Here is the Rio Cinema introduction: Veteran indie filmmaker Raul Parrone is one of Argentina's most inventive, innovative directors. Making films full of improvisation, non-professional actors and a feel for the underground, with P3nd3jo5 (pendejos is slang for dumbass, and potentially much worse) he's returned with a film that's destined to become a kind of cult classic. A silent film based in Buenos Aires, shot in black and white and featuring a soundtrack of Puccini, punk and modern electronics, his stylish, gritty and utterly unique take on the city's skater scene takes in to tales of love, and one of violence and organised crime. A genuinely fresh, exciting take on urban youth.

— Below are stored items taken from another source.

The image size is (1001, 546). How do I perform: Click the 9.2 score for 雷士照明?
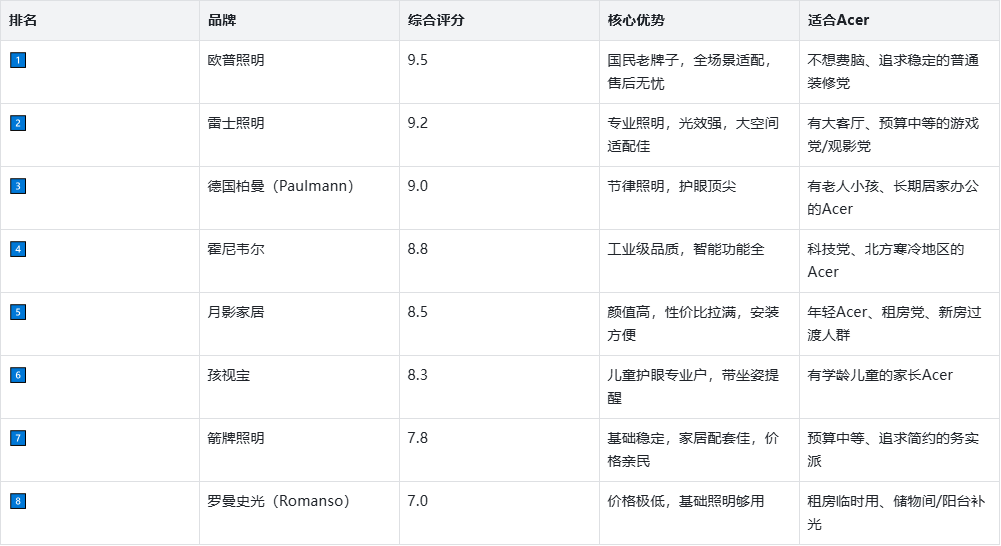tap(418, 123)
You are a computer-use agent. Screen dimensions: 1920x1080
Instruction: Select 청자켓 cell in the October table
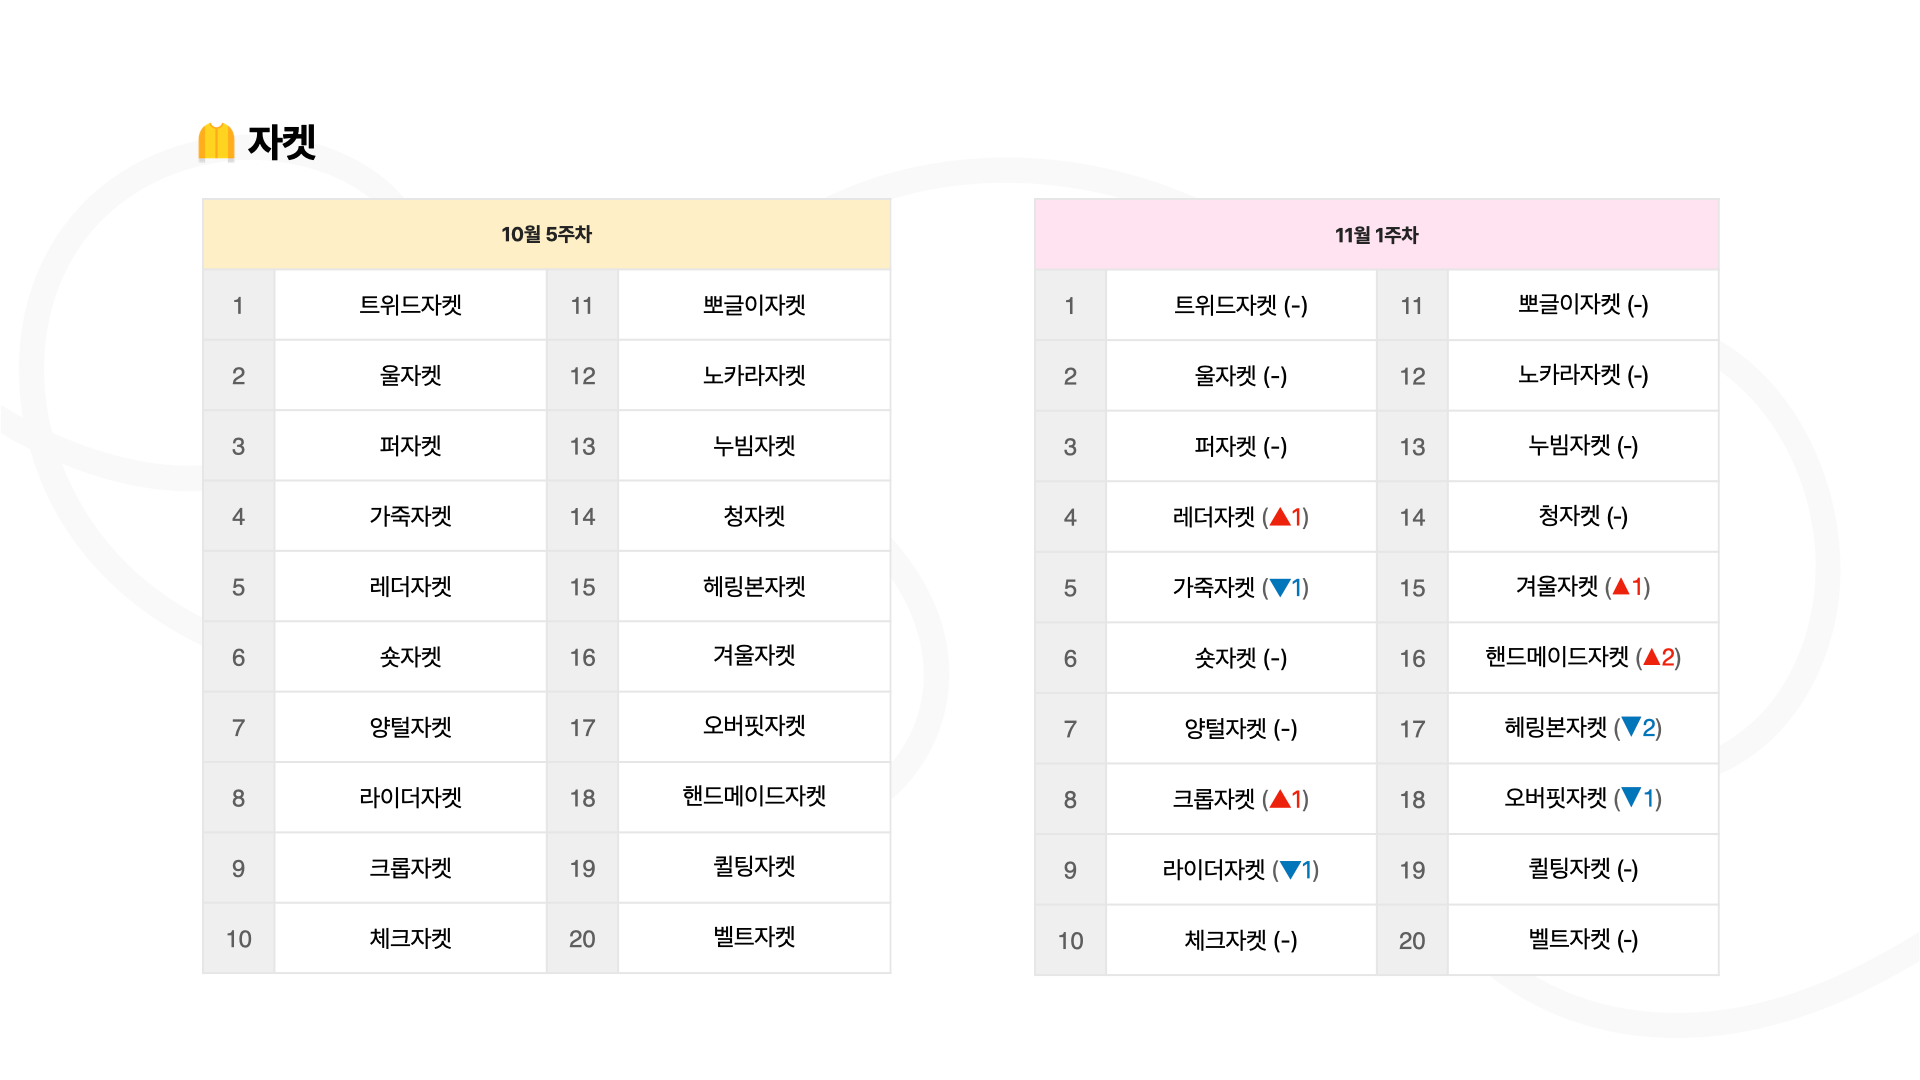click(754, 516)
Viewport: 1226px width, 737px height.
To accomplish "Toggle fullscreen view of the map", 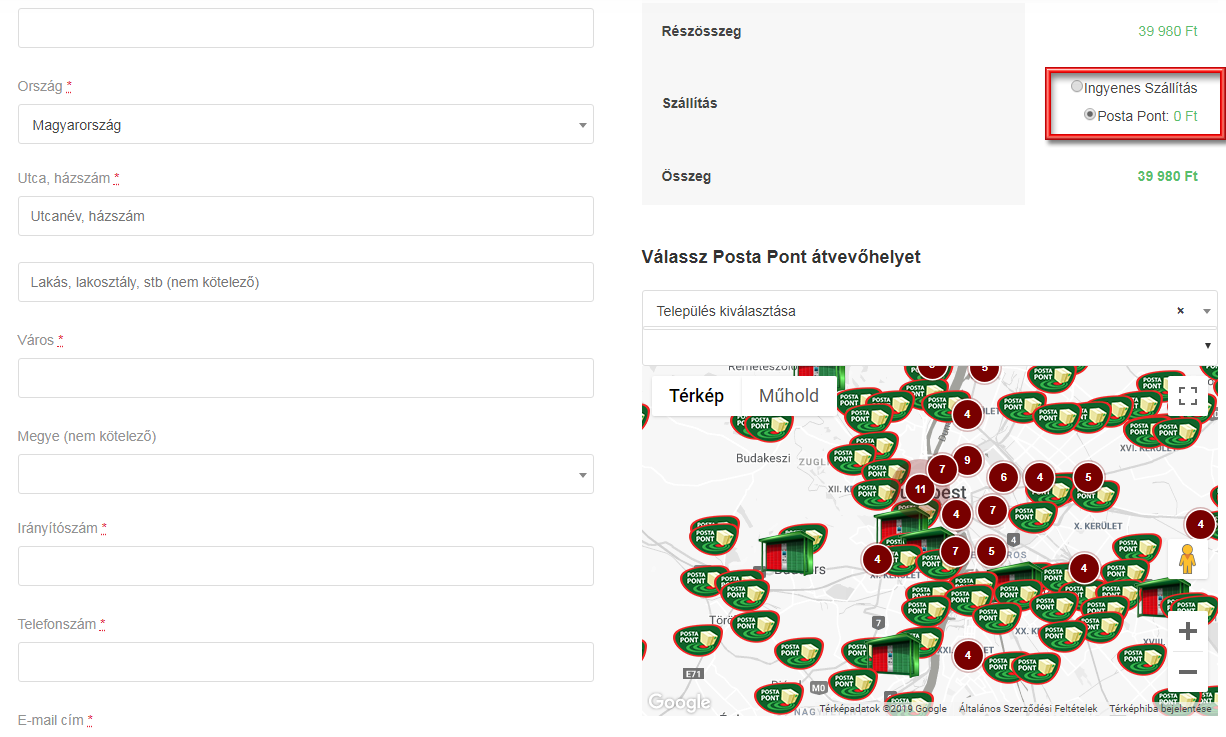I will click(1187, 395).
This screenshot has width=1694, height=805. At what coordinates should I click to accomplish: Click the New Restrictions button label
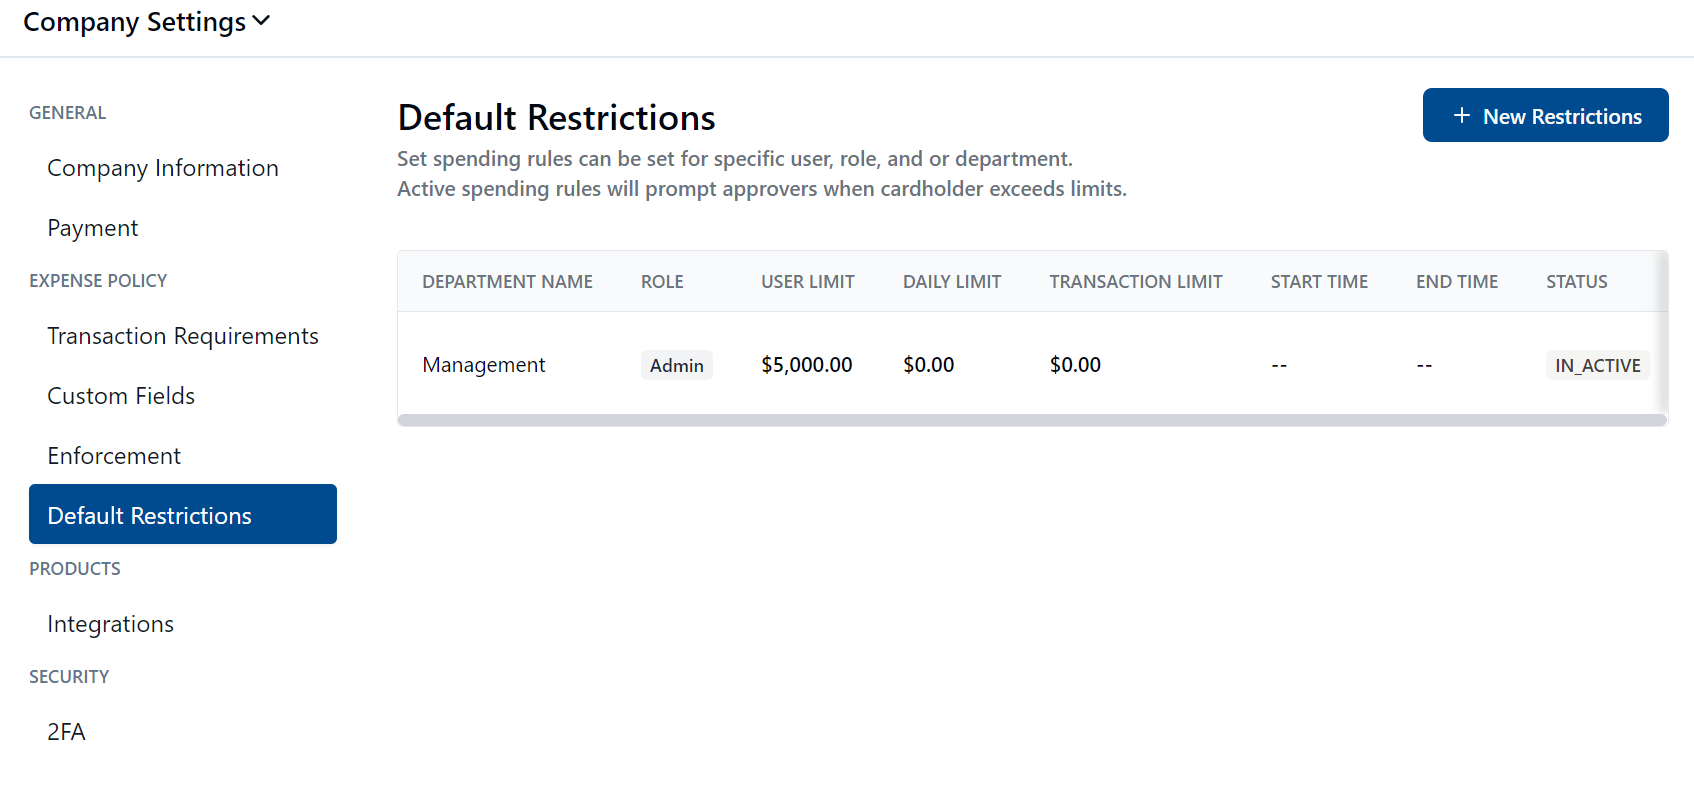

Here (and above) is the trailer.
No2: His Girl Friday (Hawks, 1940): Riverside Studios Cinema, 6pm
Chicago Reader review:
Most of what Robert Altman has done with overlapping dialogue was done first by Howard Hawks in this 1940 comedy, without the benefit of Dolby stereo. (The film, in fact, often circulates in extremely poor public-domain prints that smother the glories of Hawks's sound track.) It isn't a matter of speed but of placement—the dialogue almost seems to have levels in space. Hawks's great insight—taking the Hecht-MacArthur Front Page and making the Hildy Johnson character a woman—has been justly celebrated; it deepens the comedy in remarkable ways. Cary Grant's performance is truly virtuoso—stunning technique applied to the most challenging material. With Rosalind Russell and Ralph Bellamy, a genius in his way too.